— TASK DESCRIPTION —
The answer must give back every line of the data exactly, with no pictures.

— SOURCE INFORMATION —
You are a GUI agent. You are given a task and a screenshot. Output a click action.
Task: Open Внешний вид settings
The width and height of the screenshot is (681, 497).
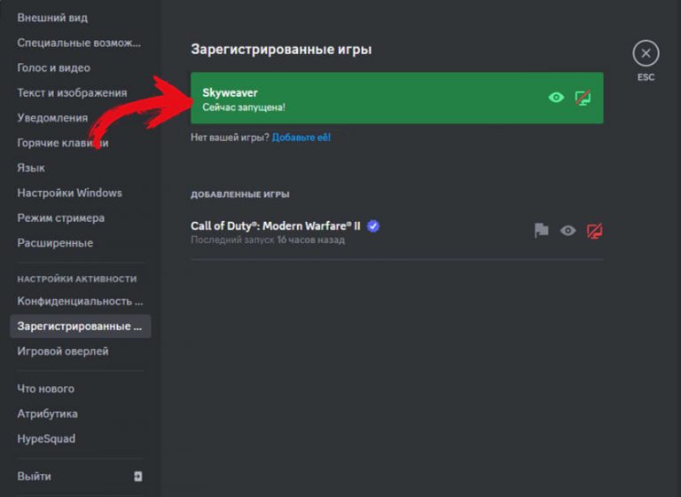pos(52,18)
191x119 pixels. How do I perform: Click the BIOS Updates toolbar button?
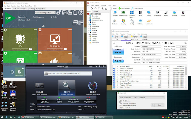[x=124, y=8]
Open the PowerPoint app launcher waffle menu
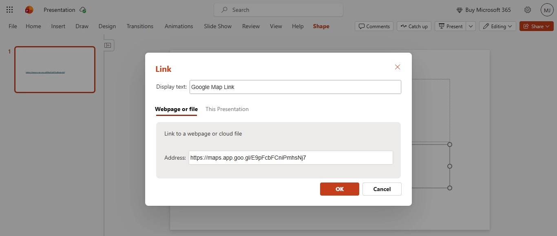This screenshot has height=236, width=557. click(x=9, y=9)
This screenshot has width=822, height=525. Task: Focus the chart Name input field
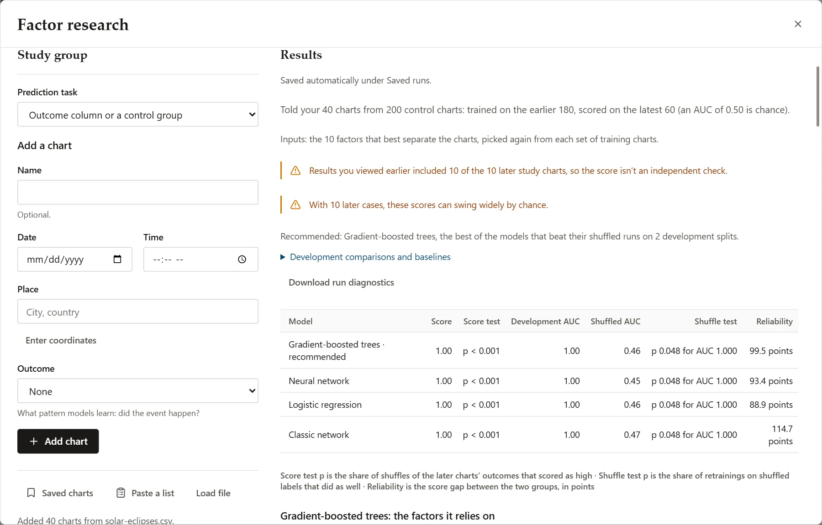click(x=138, y=192)
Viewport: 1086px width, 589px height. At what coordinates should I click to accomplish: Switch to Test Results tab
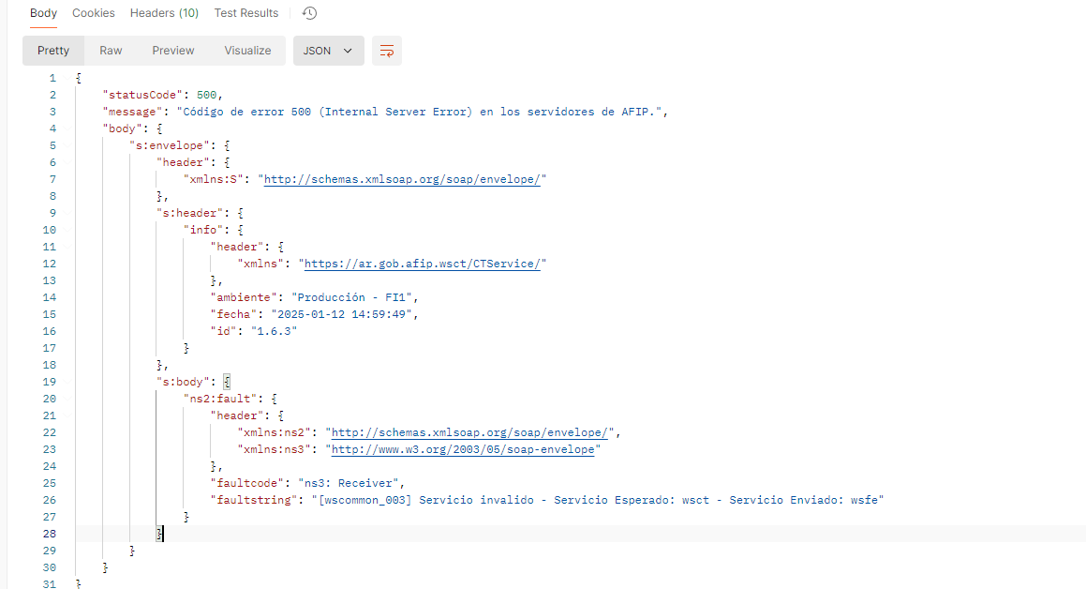point(245,13)
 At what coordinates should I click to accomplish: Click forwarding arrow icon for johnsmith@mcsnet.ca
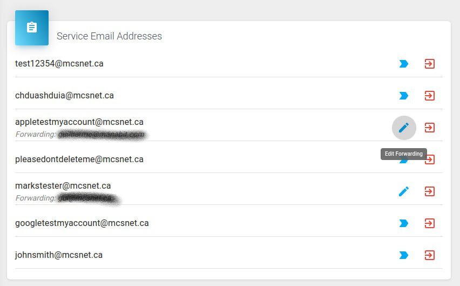pos(403,255)
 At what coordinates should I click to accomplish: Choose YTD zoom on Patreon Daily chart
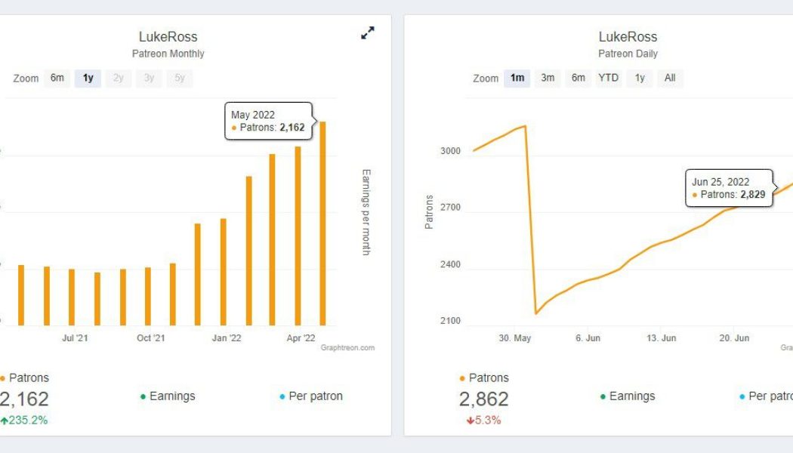pyautogui.click(x=609, y=78)
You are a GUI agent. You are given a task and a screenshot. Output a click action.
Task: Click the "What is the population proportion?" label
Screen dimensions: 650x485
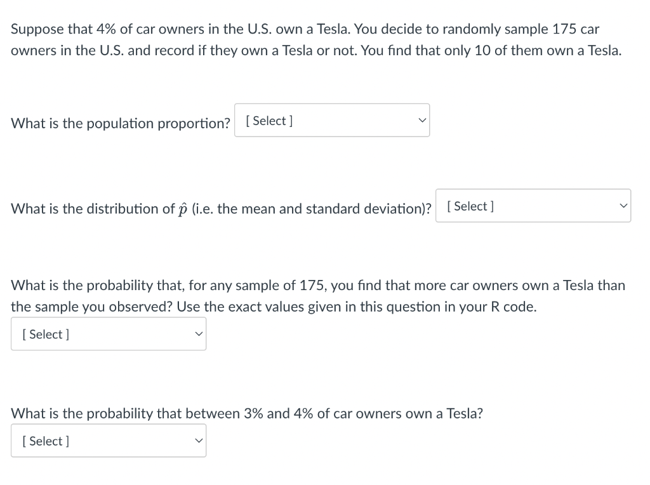(x=120, y=123)

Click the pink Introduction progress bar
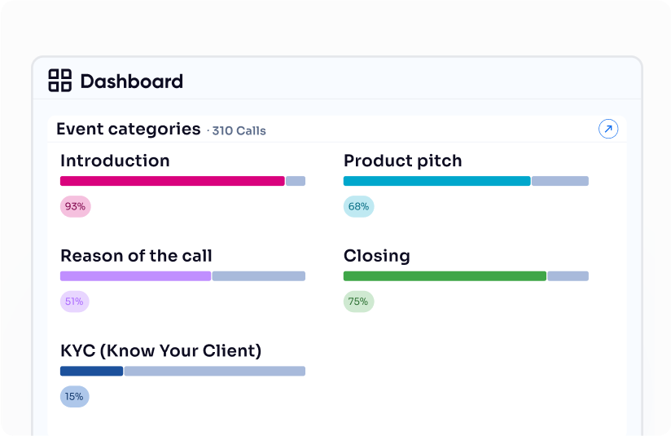point(172,181)
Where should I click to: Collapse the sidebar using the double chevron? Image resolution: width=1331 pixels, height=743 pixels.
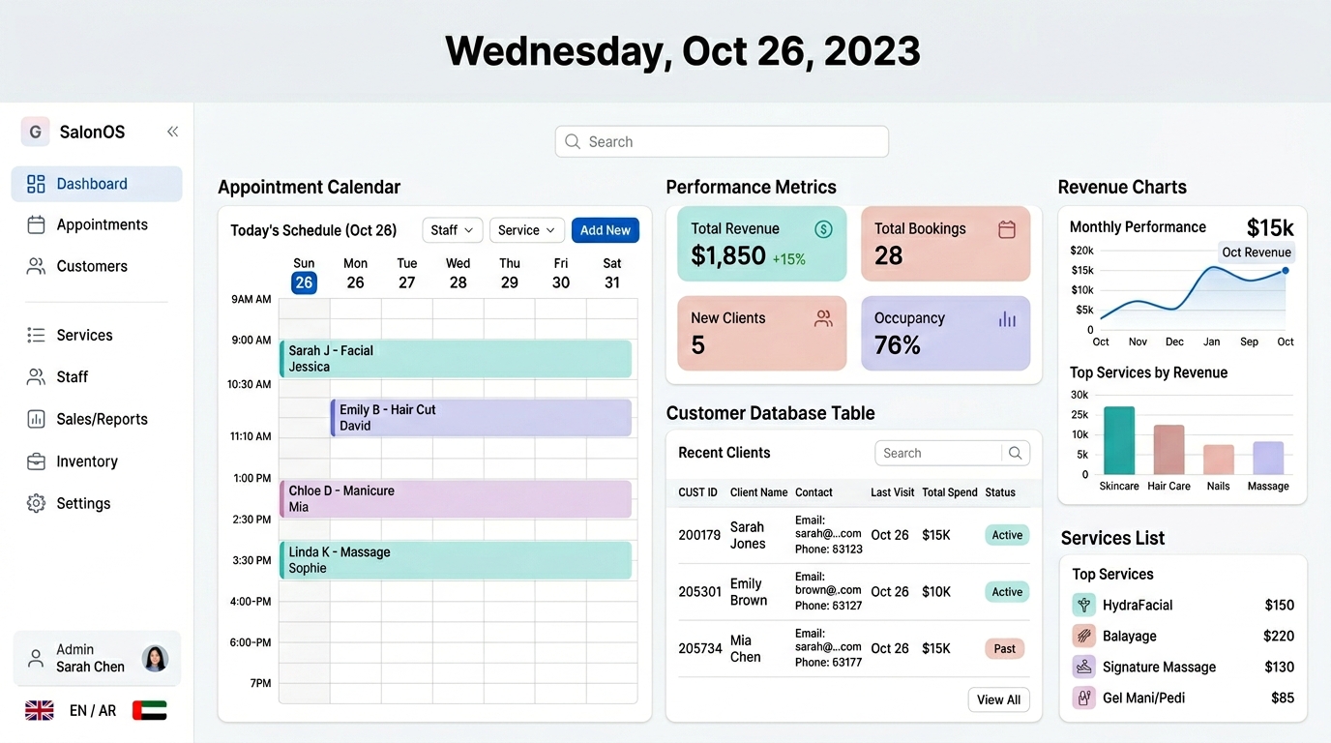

— WRITTEN SOLUTION —
You are a GUI agent. You are given a task and a screenshot. Output a click action.
Task: Open Внешний вид settings
The width and height of the screenshot is (681, 497).
pos(52,18)
191x119 pixels. How do I perform: Click the BIOS Updates toolbar button?
[x=124, y=8]
Open the PowerPoint app launcher waffle menu
This screenshot has height=236, width=557. click(x=9, y=9)
This screenshot has width=822, height=525. Task: Focus the chart Name input field
click(x=138, y=192)
Viewport: 1086px width, 589px height. At what coordinates should I click to accomplish: Switch to Test Results tab
point(245,13)
 At what coordinates should I click to accomplish: Click forwarding arrow icon for johnsmith@mcsnet.ca
pos(403,255)
 At what coordinates should I click to accomplish: Choose YTD zoom on Patreon Daily chart
pyautogui.click(x=609, y=78)
You are a GUI agent. You are given a task and a screenshot. Output a click action.
Task: Click the "What is the population proportion?" label
Screen dimensions: 650x485
(x=120, y=123)

Click the pink Introduction progress bar
point(172,181)
Where should I click to: Collapse the sidebar using the double chevron? Image resolution: width=1331 pixels, height=743 pixels.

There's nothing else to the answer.